I find myself in a similar situation - a little application that page-scraped HTML now broken because the site author (British Met Office) now generates the pages seen in the browser with JavaScript. Obviously (?) the data I want to bring into APL is reaching my computer, but the browser seems to hide it from me.
Any specific suggestions about tools to look at?
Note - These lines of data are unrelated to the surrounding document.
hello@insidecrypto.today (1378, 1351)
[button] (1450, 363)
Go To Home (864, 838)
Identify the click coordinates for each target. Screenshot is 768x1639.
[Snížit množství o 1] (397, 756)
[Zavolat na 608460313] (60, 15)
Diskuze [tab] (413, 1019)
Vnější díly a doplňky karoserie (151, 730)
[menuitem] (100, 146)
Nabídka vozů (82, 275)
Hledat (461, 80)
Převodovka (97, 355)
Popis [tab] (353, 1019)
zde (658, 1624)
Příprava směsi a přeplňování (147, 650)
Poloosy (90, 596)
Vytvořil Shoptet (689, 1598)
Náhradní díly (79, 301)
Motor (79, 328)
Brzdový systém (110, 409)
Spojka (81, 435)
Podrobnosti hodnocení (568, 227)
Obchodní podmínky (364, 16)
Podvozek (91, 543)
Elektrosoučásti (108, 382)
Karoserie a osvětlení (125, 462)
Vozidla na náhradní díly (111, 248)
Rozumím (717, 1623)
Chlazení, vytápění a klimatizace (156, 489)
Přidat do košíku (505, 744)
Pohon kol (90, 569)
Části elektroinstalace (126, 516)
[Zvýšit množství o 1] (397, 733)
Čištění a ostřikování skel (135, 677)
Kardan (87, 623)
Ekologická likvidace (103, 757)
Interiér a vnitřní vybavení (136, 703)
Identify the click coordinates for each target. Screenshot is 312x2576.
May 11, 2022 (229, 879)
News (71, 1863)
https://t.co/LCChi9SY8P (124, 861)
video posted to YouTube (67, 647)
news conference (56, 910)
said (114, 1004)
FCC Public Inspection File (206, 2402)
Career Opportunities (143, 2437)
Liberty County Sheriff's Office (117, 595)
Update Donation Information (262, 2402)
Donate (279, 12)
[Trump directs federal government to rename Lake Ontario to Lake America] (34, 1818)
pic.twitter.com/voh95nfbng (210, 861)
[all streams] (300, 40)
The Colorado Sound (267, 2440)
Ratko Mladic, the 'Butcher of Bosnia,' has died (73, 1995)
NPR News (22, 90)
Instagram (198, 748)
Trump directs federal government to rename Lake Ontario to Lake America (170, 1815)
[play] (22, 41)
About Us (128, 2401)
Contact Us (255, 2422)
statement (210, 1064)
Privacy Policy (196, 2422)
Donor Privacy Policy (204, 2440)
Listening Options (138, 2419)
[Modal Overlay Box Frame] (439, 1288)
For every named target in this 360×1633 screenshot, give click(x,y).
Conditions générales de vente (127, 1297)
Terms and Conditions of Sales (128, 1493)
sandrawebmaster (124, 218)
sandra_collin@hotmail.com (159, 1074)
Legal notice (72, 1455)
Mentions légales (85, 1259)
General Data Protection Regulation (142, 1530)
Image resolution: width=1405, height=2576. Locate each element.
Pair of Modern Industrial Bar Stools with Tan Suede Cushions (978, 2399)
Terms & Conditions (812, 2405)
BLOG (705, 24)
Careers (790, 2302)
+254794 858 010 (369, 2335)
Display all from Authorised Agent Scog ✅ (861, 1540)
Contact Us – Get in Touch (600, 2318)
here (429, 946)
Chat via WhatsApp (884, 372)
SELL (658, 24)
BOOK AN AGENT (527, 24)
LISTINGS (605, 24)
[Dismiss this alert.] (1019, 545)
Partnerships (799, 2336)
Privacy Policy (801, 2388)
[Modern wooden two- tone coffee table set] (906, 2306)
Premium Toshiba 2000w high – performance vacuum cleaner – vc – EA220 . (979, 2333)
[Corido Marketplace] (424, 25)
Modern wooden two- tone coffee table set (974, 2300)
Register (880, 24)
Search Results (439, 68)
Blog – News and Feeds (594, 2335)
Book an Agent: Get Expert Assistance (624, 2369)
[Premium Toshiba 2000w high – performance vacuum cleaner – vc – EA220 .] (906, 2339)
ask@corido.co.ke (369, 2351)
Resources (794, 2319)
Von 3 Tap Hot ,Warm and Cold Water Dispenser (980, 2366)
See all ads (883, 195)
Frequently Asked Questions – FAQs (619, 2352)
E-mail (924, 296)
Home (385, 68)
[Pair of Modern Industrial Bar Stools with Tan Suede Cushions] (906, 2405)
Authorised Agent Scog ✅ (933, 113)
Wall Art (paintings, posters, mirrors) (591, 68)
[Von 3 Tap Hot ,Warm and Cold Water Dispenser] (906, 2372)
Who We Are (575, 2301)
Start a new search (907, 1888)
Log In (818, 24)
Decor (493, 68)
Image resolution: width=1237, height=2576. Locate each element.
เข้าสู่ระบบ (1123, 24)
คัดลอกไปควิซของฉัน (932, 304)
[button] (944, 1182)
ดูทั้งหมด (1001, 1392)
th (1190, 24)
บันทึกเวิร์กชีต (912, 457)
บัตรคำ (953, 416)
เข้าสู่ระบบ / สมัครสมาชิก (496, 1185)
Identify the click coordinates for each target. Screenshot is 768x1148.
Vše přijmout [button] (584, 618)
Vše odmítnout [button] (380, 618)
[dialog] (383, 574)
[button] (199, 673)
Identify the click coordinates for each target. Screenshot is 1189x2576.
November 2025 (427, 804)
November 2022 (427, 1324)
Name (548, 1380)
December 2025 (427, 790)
I'm not sure whether the last post is talking about general principles or something specific.
Re: Receiving HTML from AJAX appl
Posted: Thu Nov 03, 2011 4:12 pm
by Morten|Dyalog
Dick Bowman wrote:Have there been any further developments on this topic in the past year?
Not directly, but the MiServer team has a prototype of a tool to encode and decode JSON, that will be used for AJAX-style interaction with MiServer applications.
However, unless the data supplier documents the format of the required HTTP transactions, the only "solution" for the problem extracting data from web applications which use AJAX is to snoop on the communication between the Javascript application running in the browser and the server, and use Conga to send a similar request to the server, and either ⎕XML or the JSON-decoding tools (or something else, depending on the format) to take the result apart.
Re: Receiving HTML from AJAX appl
Posted: Wed Nov 16, 2011 3:05 pm
by Dick Bowman
Quick update to confirm that this thread has shown me what I needed to do...
0⊃ Firebug revealed that the Javascript was pulling files with the .json extension from the distant server
1⊃ Put together a quick/dirty decoder for the .json files
Which has put the broken part of the application back into action.
Thanks to all.